--- Data to use ---

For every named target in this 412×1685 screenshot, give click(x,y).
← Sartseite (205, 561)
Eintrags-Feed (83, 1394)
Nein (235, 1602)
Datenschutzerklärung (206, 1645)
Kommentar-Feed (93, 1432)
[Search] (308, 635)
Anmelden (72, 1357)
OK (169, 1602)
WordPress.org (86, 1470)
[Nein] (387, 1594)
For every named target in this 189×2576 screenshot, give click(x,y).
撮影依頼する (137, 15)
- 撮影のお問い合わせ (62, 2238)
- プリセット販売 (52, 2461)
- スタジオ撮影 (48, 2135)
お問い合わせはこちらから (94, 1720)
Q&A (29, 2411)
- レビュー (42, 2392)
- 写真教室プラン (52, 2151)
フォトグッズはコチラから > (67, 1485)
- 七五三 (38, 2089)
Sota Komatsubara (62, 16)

---

- _Exercise details_
Working from the material above, restate word for word the lines between the line with "OK (169, 1602)" and the line with "- 七五三 (38, 2089)", both included, and only those.

- _Problem solution_
OK (169, 1602)
WordPress.org (86, 1470)
[Nein] (387, 1594)
For every named target in this 189×2576 screenshot, give click(x,y).
撮影依頼する (137, 15)
- 撮影のお問い合わせ (62, 2238)
- プリセット販売 (52, 2461)
- スタジオ撮影 (48, 2135)
お問い合わせはこちらから (94, 1720)
Q&A (29, 2411)
- レビュー (42, 2392)
- 写真教室プラン (52, 2151)
フォトグッズはコチラから > (67, 1485)
- 七五三 (38, 2089)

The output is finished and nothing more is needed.